Many people worked from home on a full-time basis due to the COVID-19 pandemic, and are now able to start returning to their workplaces. However, these workplaces are not the same environments they left. All entities need to ensure their workplaces are safe and are referring to SafeWork Australia’s guidelines in planning and controlling their return to offices.

Social distancing requirements mean that your office’s capacity is probably not the same as it was before the pandemic. It is unclear if it ever will be. Entities are adjusting to these requirements by either rostering staff to work from the office on certain days or bringing back certain teams to the office on a full-time basis.

Does this affect my control environment?

Over the past few months, we provided some advice and guidance to entities about reconsidering their controls and governance. Now, the changing patterns of working from the office probably will affect your control environment again.

Entities need to ensure their controls are robust while their staff are agile. The recent outbreaks in Melbourne show how quickly a stable situation could unravel and result in large portions of the workforce returning to working from home.

Our blog on Operational controls impacted by the new working arrangements highlights several topics that entities need to reconsider in their return to office plans:

  • Monitoring of manual controls—did controls change when staff worked from home, and are they changing again?
  • Record keeping—while it always needs to be done well, in a changing environment key records could be lost or not documented clearly. In our blog Maintaining controls amidst a global pandemic we outlined why it’s so important to document changing policies, procedures and practices.
  • Changes to staff roles and responsibilities—are staff who were redeployed to respond to COVID-19 and are now returning their substantives roles briefed and ready to resume their substantive roles?
  • Supervision of roles performed remotely—dual workplaces present risks of fraud and error, just as working from home did.
  • Risk of external attacks—the continued changes in how we work heighten the risk of external attacks.

Entities must also ensure they document any changes in process that management approves and clearly communicate these with staff. Doing so will validate what is happening in practice, and help entities avoid having their staff develop unapproved processes that may inadvertently expose the entity to unnecessary risk. If your entity hasn’t followed this approval and communication path, it should revisit it now.

Tone at the top

We raised several points about tone at the top in our blog Maintaining controls amidst a global pandemic, which entities should revisit.

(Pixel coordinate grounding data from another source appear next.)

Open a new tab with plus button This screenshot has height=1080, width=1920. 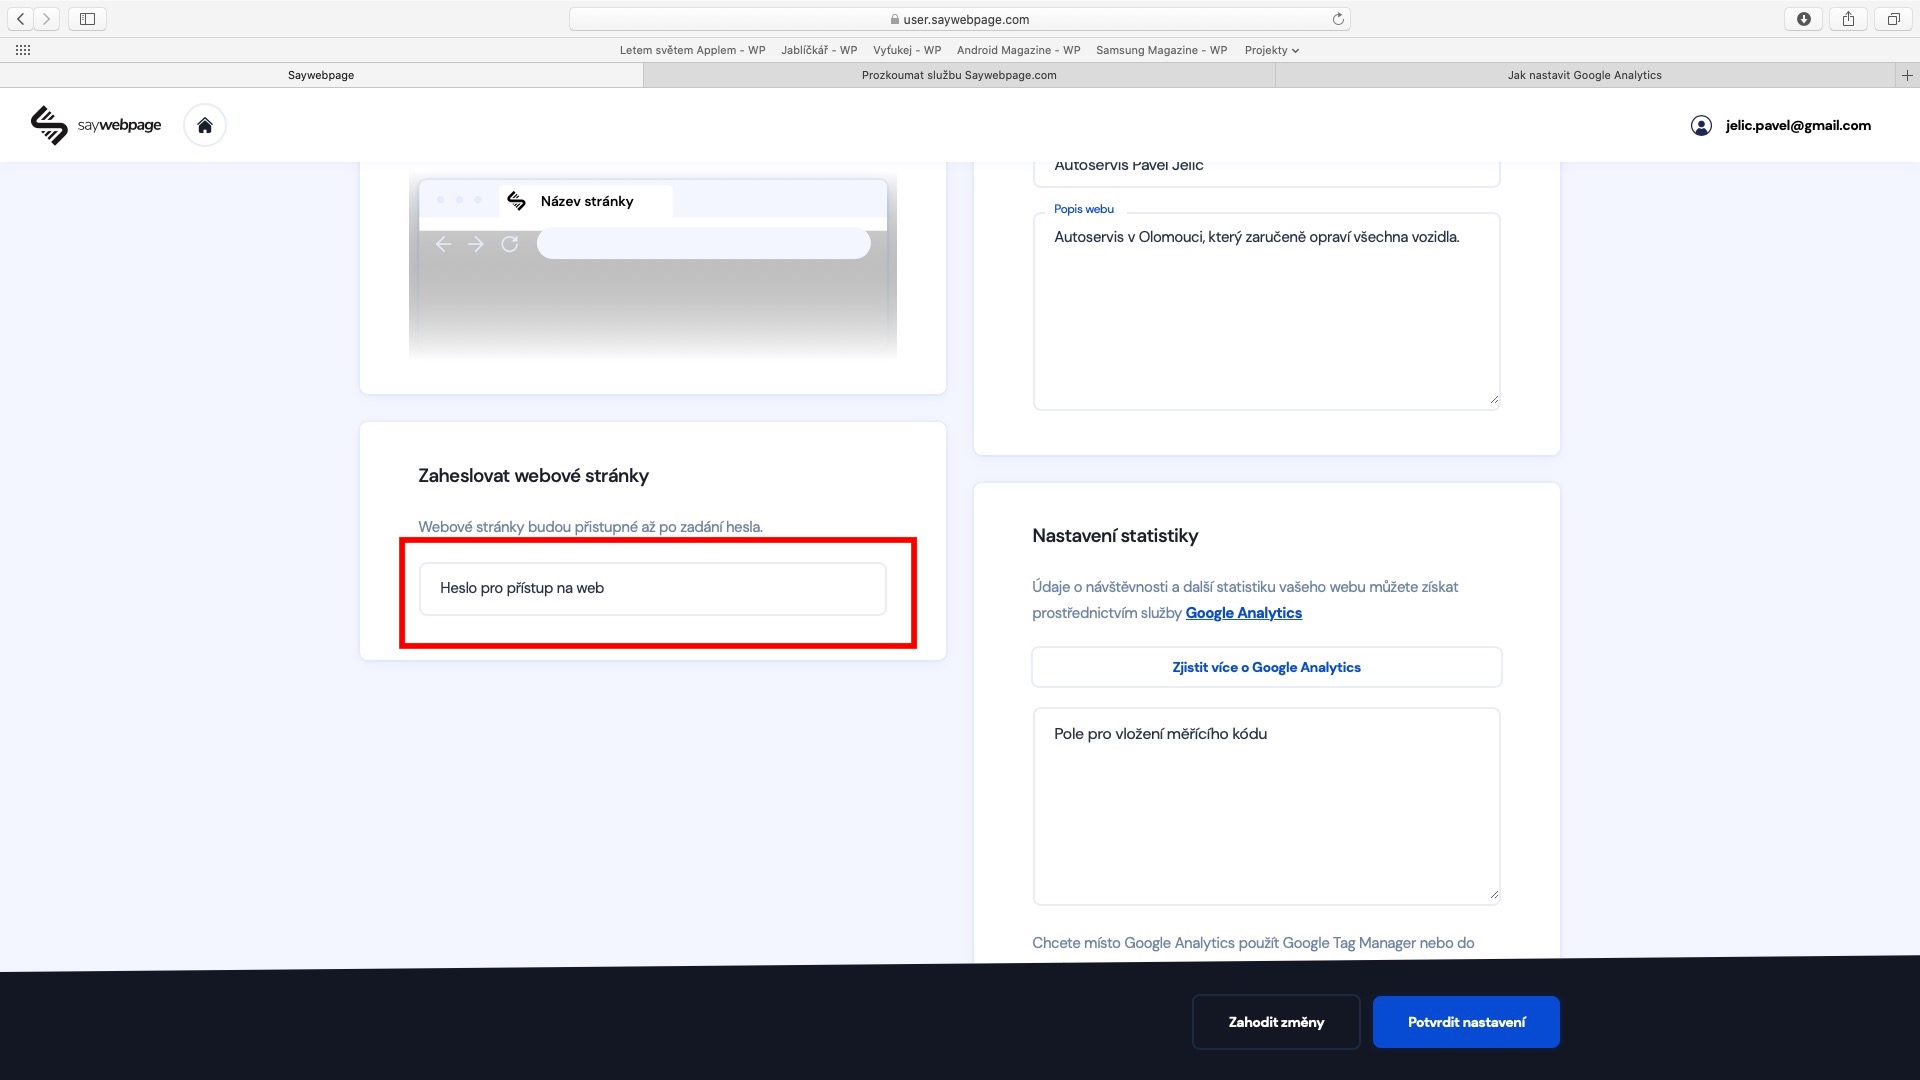(1907, 75)
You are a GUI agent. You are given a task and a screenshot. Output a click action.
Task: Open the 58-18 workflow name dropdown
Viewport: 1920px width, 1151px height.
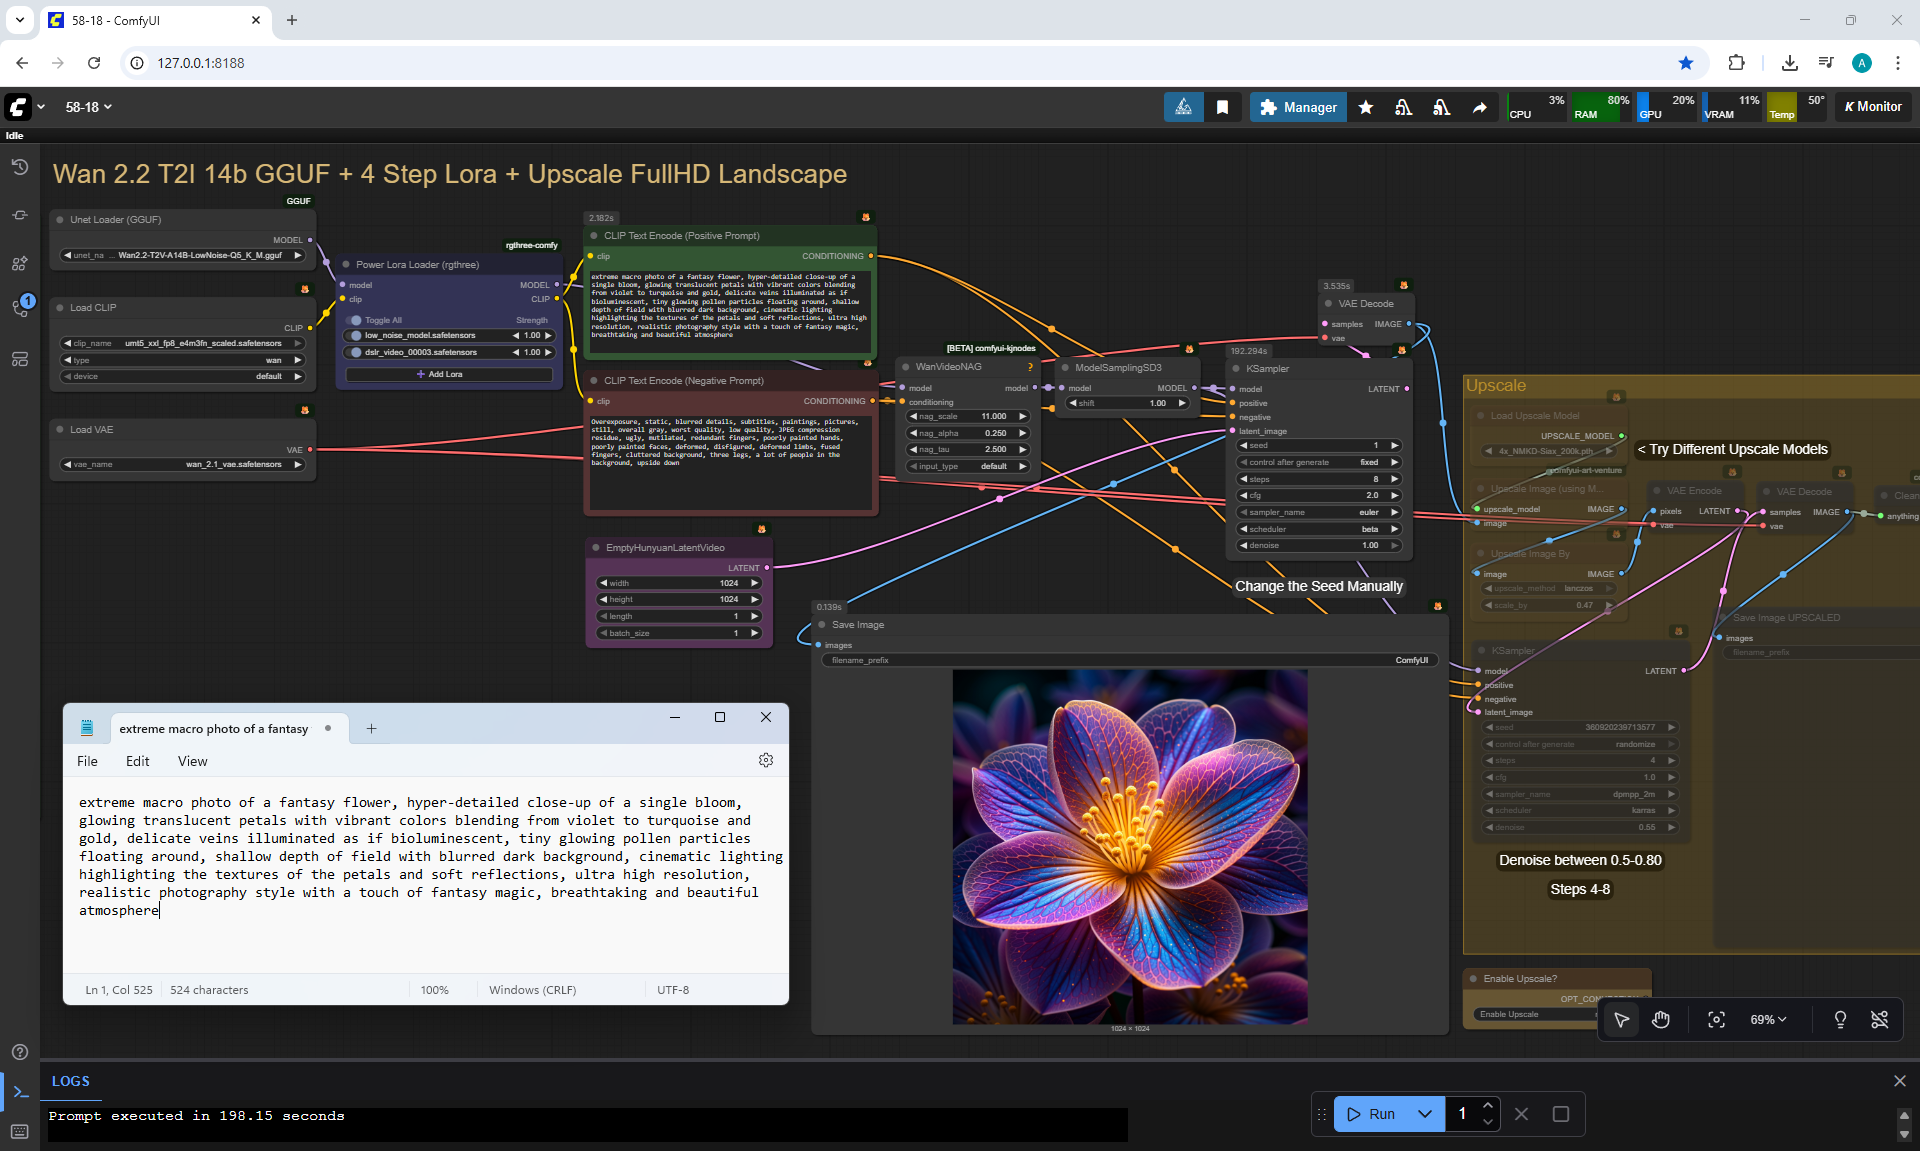coord(89,107)

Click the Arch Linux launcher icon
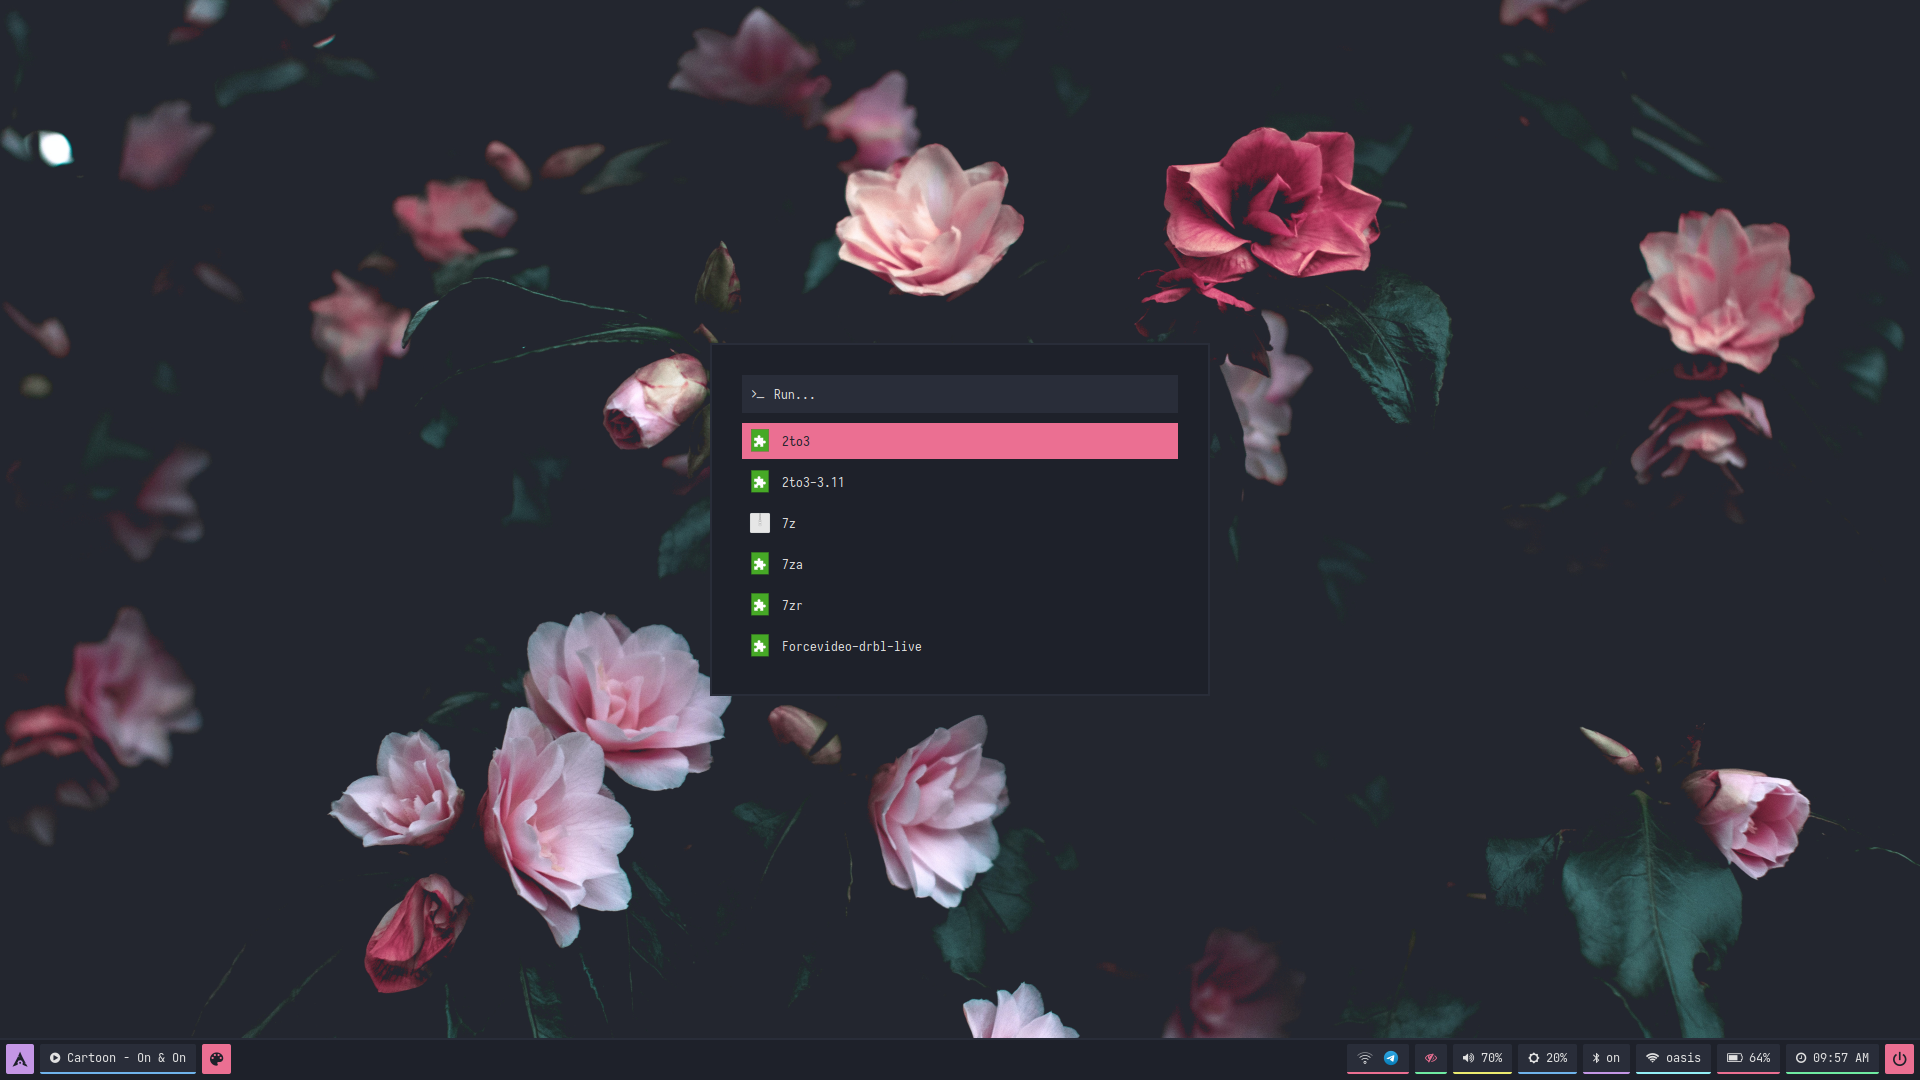coord(20,1058)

Strategic oversight and support from an entity’s leaders are crucial during this time of change. They should set visible examples, clearly communicate with staff and transparently communicate with stakeholders. Returning to workplaces may create stress for staff and strong leadership goes a long way to effectively managing staff concerns.

Impacts on financial reporting

Don’t forget to talk to your audit team about changes in risk assessments and control environments. What is happening to your entity now is still relevant to your audit even if your return to the office was after 30 June 2020. Our blog on Assessing COVID-19 events after the reporting date and why auditors are required to review this explains why.